As discussed, build_amd.py can be moved to hipify-torch repo and triggered directly from cmake. Just that passing all parameters like list(regex) can be tricky within cmake. Currently I dont see anything specific problem as such in passing arguments through build_amd.py. I have kept current change same as it is used in other projects. Can update this change as an improvement, since it is not a blocker for other ROCm build related changes.

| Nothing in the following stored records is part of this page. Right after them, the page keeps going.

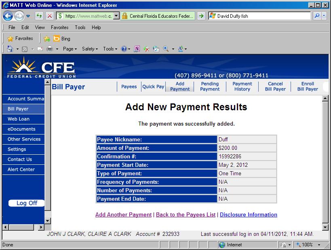The height and width of the screenshot is (250, 331).
Task: Open the Pending Payment tab
Action: pos(210,86)
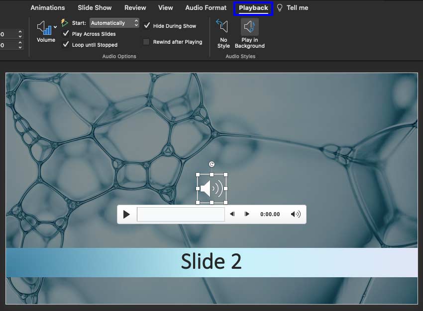This screenshot has height=311, width=423.
Task: Uncheck Play Across Slides
Action: coord(66,34)
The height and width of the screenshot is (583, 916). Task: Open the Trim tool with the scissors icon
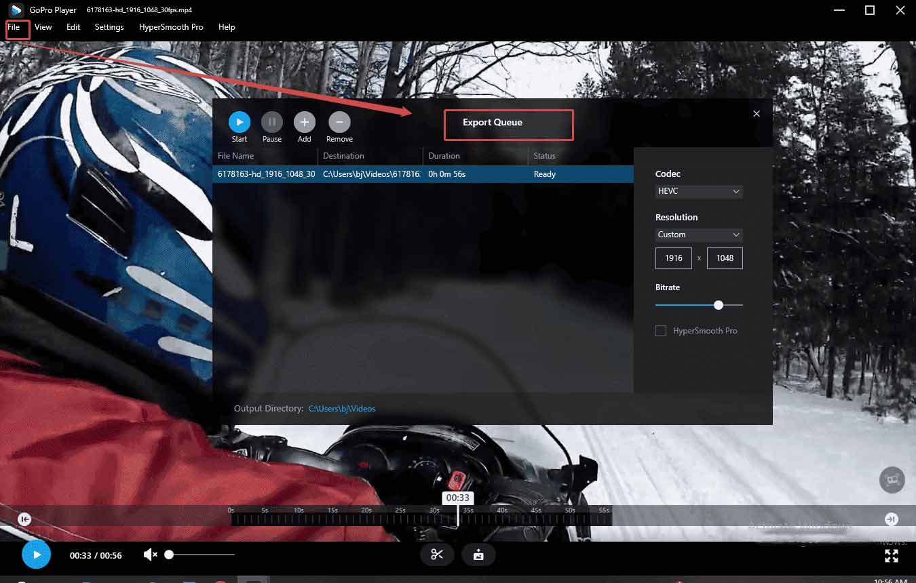click(437, 554)
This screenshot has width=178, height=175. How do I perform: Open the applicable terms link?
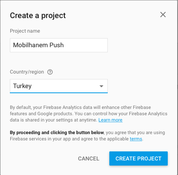(136, 139)
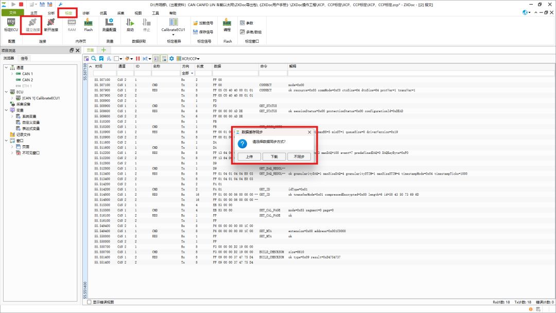Toggle 显示错误视图 checkbox
This screenshot has height=313, width=556.
(89, 302)
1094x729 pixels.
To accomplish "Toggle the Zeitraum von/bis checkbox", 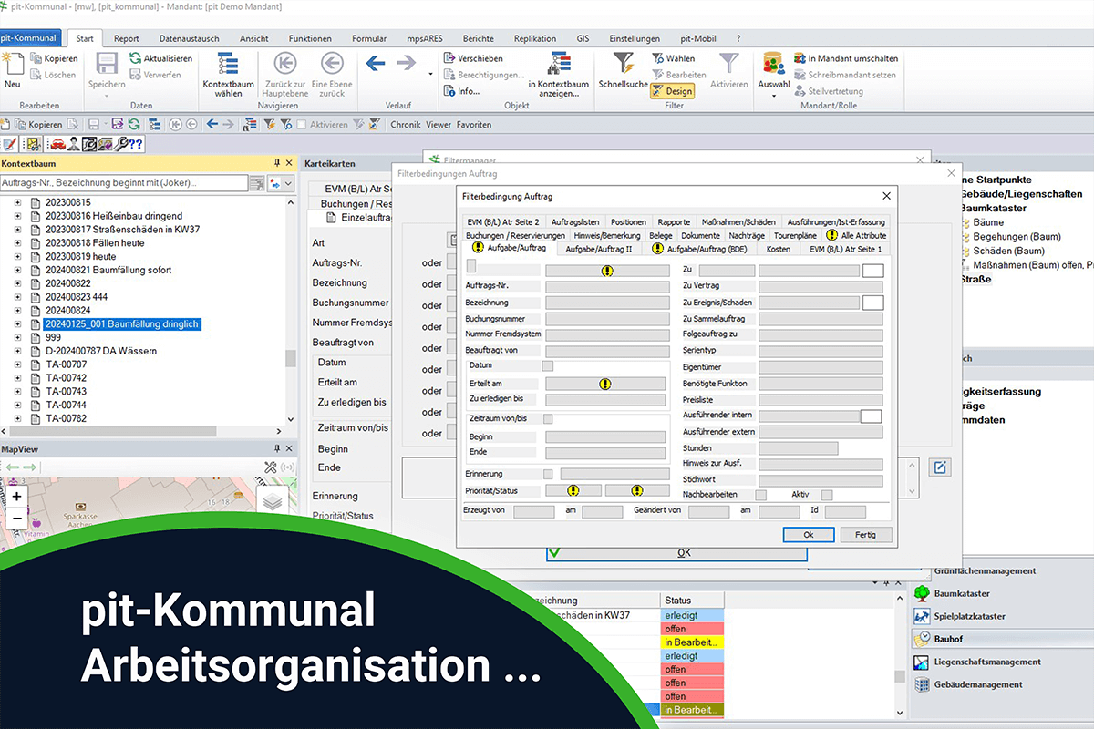I will [548, 418].

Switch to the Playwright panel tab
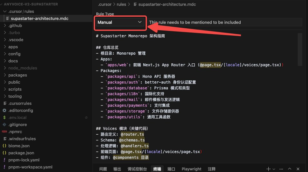(x=191, y=169)
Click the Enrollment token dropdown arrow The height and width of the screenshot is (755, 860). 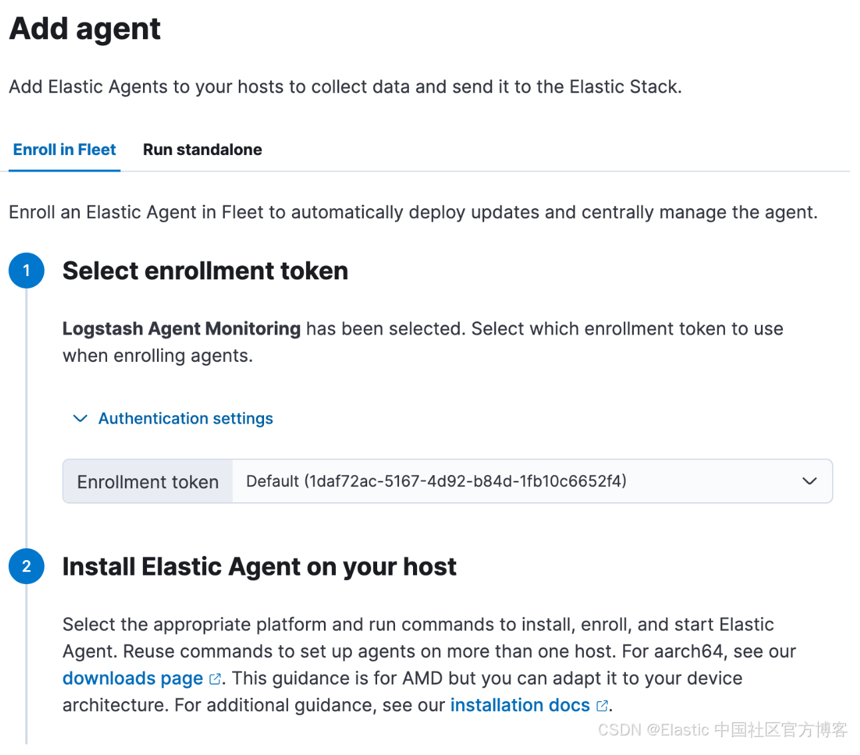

I could be OK with merging this but (correct me if I'm wrong) I don't think this is yet usable is it? If anyone tried to run with
TP_USE_ROCMthe build would most likely fail. Should we fix all that and ensure everything works before we do that?Also, while I guess we cannot run any ROCm tests on CircleCI (because it's lacking the necessary hardware), I think we should be able to at least add a ROCm build job. Do you think you could do that? Thanks!
Currently pyTorch ROCm tests are executed on jenkins. The changes are not yet usable, I am raising changes in multiple PR as it was suggested previously. Next PR which builds tensorpipe enabling 'TP_USE_ROCM' is in draft mode, but is not complete due to a not support API. For which we are working with the HIP team.
Regarding the ROCm build, I believe job can be setup. Regarding the tests I will check on the necessary hardware and get back.
Currently pyTorch ROCm tests are executed on jenkins.
Yes, I saw that. However that's because they are both build and run on AMD GPUs right? If we only built, without running, we could do so on machines without any GPUs. (PyTorch already builds the CUDA version on CPU-only machines). It wouldn't be perfect but it would at least catch build issues, for example caused by hipification.
Moved all the hipify related files into the hipify-torch repo.